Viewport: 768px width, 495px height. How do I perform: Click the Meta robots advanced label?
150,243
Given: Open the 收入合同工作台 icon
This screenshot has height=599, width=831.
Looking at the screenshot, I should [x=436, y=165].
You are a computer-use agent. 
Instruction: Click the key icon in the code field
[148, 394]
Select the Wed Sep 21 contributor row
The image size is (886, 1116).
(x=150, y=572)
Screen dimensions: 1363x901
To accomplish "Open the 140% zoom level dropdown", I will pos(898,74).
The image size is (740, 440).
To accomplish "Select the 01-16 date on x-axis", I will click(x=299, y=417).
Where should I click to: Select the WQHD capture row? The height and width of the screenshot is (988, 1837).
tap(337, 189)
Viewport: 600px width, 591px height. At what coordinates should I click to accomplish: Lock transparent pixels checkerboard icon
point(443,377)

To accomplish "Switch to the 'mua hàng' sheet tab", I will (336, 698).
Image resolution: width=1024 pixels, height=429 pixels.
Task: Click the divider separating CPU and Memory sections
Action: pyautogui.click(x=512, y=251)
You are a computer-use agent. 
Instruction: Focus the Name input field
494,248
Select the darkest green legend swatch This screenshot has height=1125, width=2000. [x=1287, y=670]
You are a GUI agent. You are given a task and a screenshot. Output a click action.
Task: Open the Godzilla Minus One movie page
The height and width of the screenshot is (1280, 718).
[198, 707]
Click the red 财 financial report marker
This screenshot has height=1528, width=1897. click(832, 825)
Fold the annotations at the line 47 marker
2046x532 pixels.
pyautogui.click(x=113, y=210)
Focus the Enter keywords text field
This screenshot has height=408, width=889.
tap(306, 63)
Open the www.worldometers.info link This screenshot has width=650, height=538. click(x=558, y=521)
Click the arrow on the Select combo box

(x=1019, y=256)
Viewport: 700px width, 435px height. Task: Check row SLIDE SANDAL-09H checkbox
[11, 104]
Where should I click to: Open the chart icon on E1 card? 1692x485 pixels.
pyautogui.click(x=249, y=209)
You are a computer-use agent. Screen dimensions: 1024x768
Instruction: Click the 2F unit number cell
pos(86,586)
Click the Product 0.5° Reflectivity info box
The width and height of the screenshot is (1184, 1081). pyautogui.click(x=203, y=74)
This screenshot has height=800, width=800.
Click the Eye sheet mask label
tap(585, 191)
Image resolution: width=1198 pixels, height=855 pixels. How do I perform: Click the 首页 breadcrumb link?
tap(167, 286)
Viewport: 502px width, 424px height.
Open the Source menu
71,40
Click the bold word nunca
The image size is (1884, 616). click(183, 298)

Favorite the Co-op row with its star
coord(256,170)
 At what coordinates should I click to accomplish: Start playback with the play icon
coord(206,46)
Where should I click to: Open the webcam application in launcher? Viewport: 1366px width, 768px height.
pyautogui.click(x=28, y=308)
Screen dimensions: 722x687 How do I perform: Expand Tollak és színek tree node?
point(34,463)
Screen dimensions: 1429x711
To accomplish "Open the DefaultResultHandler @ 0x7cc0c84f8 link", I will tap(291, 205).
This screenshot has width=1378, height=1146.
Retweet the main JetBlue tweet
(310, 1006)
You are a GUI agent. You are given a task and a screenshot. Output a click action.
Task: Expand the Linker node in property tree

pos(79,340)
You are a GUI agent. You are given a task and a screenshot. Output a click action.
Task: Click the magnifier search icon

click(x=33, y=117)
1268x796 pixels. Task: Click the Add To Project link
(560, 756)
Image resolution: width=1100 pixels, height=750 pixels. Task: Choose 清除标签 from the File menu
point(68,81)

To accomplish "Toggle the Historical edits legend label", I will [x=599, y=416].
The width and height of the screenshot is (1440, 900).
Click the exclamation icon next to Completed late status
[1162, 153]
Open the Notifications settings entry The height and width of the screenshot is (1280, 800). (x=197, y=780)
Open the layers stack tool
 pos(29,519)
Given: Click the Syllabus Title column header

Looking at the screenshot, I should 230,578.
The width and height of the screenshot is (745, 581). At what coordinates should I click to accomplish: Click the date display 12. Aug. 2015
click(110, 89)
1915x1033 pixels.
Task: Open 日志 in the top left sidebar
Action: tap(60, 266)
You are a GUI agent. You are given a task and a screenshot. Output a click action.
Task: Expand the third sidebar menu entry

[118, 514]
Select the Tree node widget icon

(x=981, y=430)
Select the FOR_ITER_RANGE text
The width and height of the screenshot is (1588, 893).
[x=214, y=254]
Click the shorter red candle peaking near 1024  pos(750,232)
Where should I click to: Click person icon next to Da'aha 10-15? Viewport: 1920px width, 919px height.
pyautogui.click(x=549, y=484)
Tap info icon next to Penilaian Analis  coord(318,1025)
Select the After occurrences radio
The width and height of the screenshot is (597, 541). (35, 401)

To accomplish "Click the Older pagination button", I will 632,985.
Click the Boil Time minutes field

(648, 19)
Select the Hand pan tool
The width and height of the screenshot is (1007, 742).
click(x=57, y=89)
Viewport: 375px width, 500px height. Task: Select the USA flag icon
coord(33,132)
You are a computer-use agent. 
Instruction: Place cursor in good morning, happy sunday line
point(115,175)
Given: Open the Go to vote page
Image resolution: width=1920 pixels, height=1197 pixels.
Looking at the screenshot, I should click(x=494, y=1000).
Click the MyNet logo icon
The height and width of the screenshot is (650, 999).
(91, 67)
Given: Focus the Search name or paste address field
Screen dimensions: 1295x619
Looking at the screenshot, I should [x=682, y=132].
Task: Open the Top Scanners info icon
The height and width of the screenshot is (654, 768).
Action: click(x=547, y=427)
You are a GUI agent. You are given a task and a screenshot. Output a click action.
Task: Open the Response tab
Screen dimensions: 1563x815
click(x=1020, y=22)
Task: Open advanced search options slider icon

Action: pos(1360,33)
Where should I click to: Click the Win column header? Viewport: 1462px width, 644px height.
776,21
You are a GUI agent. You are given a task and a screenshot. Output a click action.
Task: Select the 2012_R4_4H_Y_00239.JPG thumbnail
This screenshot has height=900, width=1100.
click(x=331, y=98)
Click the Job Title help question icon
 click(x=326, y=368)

----------

**Task to complete**: The data should be copied out in full, exactly as it reads.

**Answer box**:
Viewport: 768px width, 495px height. How do I perform: Click the Meta robots advanced label?
150,243
Given: Open the 收入合同工作台 icon
This screenshot has height=599, width=831.
Looking at the screenshot, I should [x=436, y=165].
You are a computer-use agent. 
Instruction: Click the key icon in the code field
[148, 394]
Select the Wed Sep 21 contributor row
The image size is (886, 1116).
(x=150, y=572)
Screen dimensions: 1363x901
To accomplish "Open the 140% zoom level dropdown", I will pos(898,74).
The image size is (740, 440).
To accomplish "Select the 01-16 date on x-axis", I will click(x=299, y=417).
Where should I click to: Select the WQHD capture row? The height and width of the screenshot is (988, 1837).
tap(337, 189)
Viewport: 600px width, 591px height. At what coordinates should I click to accomplish: Lock transparent pixels checkerboard icon
point(443,377)

To accomplish "Switch to the 'mua hàng' sheet tab", I will (336, 698).
Image resolution: width=1024 pixels, height=429 pixels.
Task: Click the divider separating CPU and Memory sections
Action: pyautogui.click(x=512, y=251)
You are a computer-use agent. 
Instruction: Focus the Name input field
494,248
Select the darkest green legend swatch This screenshot has height=1125, width=2000. [x=1287, y=670]
You are a GUI agent. You are given a task and a screenshot. Output a click action.
Task: Open the Godzilla Minus One movie page
The height and width of the screenshot is (1280, 718).
[198, 707]
Click the red 财 financial report marker
This screenshot has height=1528, width=1897. click(832, 825)
Fold the annotations at the line 47 marker
2046x532 pixels.
pyautogui.click(x=113, y=210)
Focus the Enter keywords text field
This screenshot has height=408, width=889.
tap(306, 63)
Open the www.worldometers.info link This screenshot has width=650, height=538. click(x=558, y=521)
Click the arrow on the Select combo box

(x=1019, y=256)
Viewport: 700px width, 435px height. Task: Check row SLIDE SANDAL-09H checkbox
[11, 104]
Where should I click to: Open the chart icon on E1 card? 1692x485 pixels.
pyautogui.click(x=249, y=209)
You are a computer-use agent. Screen dimensions: 1024x768
Instruction: Click the 2F unit number cell
pos(86,586)
Click the Product 0.5° Reflectivity info box
The width and height of the screenshot is (1184, 1081). pyautogui.click(x=203, y=74)
This screenshot has height=800, width=800.
Click the Eye sheet mask label
tap(585, 191)
Image resolution: width=1198 pixels, height=855 pixels. How do I perform: Click the 首页 breadcrumb link?
tap(167, 286)
Viewport: 502px width, 424px height.
Open the Source menu
71,40
Click the bold word nunca
The image size is (1884, 616). click(183, 298)

Favorite the Co-op row with its star
coord(256,170)
 At what coordinates should I click to accomplish: Start playback with the play icon
coord(206,46)
Where should I click to: Open the webcam application in launcher? Viewport: 1366px width, 768px height.
pyautogui.click(x=28, y=308)
Screen dimensions: 722x687 How do I perform: Expand Tollak és színek tree node?
point(34,463)
Screen dimensions: 1429x711
To accomplish "Open the DefaultResultHandler @ 0x7cc0c84f8 link", I will tap(291, 205).
This screenshot has width=1378, height=1146.
Retweet the main JetBlue tweet
(310, 1006)
You are a GUI agent. You are given a task and a screenshot. Output a click action.
Task: Expand the Linker node in property tree

pos(79,340)
You are a GUI agent. You are given a task and a screenshot. Output a click action.
Task: Click the magnifier search icon

click(x=33, y=117)
1268x796 pixels. Task: Click the Add To Project link
(560, 756)
Image resolution: width=1100 pixels, height=750 pixels. Task: Choose 清除标签 from the File menu
point(68,81)

To accomplish "Toggle the Historical edits legend label", I will [x=599, y=416].
The width and height of the screenshot is (1440, 900).
Click the exclamation icon next to Completed late status
[1162, 153]
Open the Notifications settings entry The height and width of the screenshot is (1280, 800). (x=197, y=780)
Open the layers stack tool
 pos(29,519)
Given: Click the Syllabus Title column header

Looking at the screenshot, I should 230,578.
The width and height of the screenshot is (745, 581). At what coordinates should I click to accomplish: Click the date display 12. Aug. 2015
click(110, 89)
1915x1033 pixels.
Task: Open 日志 in the top left sidebar
Action: tap(60, 266)
You are a GUI agent. You are given a task and a screenshot. Output a click action.
Task: Expand the third sidebar menu entry

[118, 514]
Select the Tree node widget icon

(x=981, y=430)
Select the FOR_ITER_RANGE text
The width and height of the screenshot is (1588, 893).
[x=214, y=254]
Click the shorter red candle peaking near 1024  pos(750,232)
Where should I click to: Click person icon next to Da'aha 10-15? Viewport: 1920px width, 919px height.
pyautogui.click(x=549, y=484)
Tap info icon next to Penilaian Analis  coord(318,1025)
Select the After occurrences radio
The width and height of the screenshot is (597, 541). (35, 401)

To accomplish "Click the Older pagination button", I will 632,985.
Click the Boil Time minutes field

(648, 19)
Select the Hand pan tool
The width and height of the screenshot is (1007, 742).
click(x=57, y=89)
Viewport: 375px width, 500px height. Task: Select the USA flag icon
coord(33,132)
You are a computer-use agent. 
Instruction: Place cursor in good morning, happy sunday line
point(115,175)
Given: Open the Go to vote page
Image resolution: width=1920 pixels, height=1197 pixels.
Looking at the screenshot, I should click(x=494, y=1000).
Click the MyNet logo icon
The height and width of the screenshot is (650, 999).
(91, 67)
Given: Focus the Search name or paste address field
Screen dimensions: 1295x619
Looking at the screenshot, I should [x=682, y=132].
Task: Open the Top Scanners info icon
The height and width of the screenshot is (654, 768).
Action: click(x=547, y=427)
You are a GUI agent. You are given a task and a screenshot. Output a click action.
Task: Open the Response tab
Screen dimensions: 1563x815
click(x=1020, y=22)
Task: Open advanced search options slider icon

Action: pos(1360,33)
Where should I click to: Click the Win column header? Viewport: 1462px width, 644px height.
776,21
You are a GUI agent. You are given a task and a screenshot. Output a click action.
Task: Select the 2012_R4_4H_Y_00239.JPG thumbnail
This screenshot has height=900, width=1100.
click(x=331, y=98)
Click the Job Title help question icon
 click(x=326, y=368)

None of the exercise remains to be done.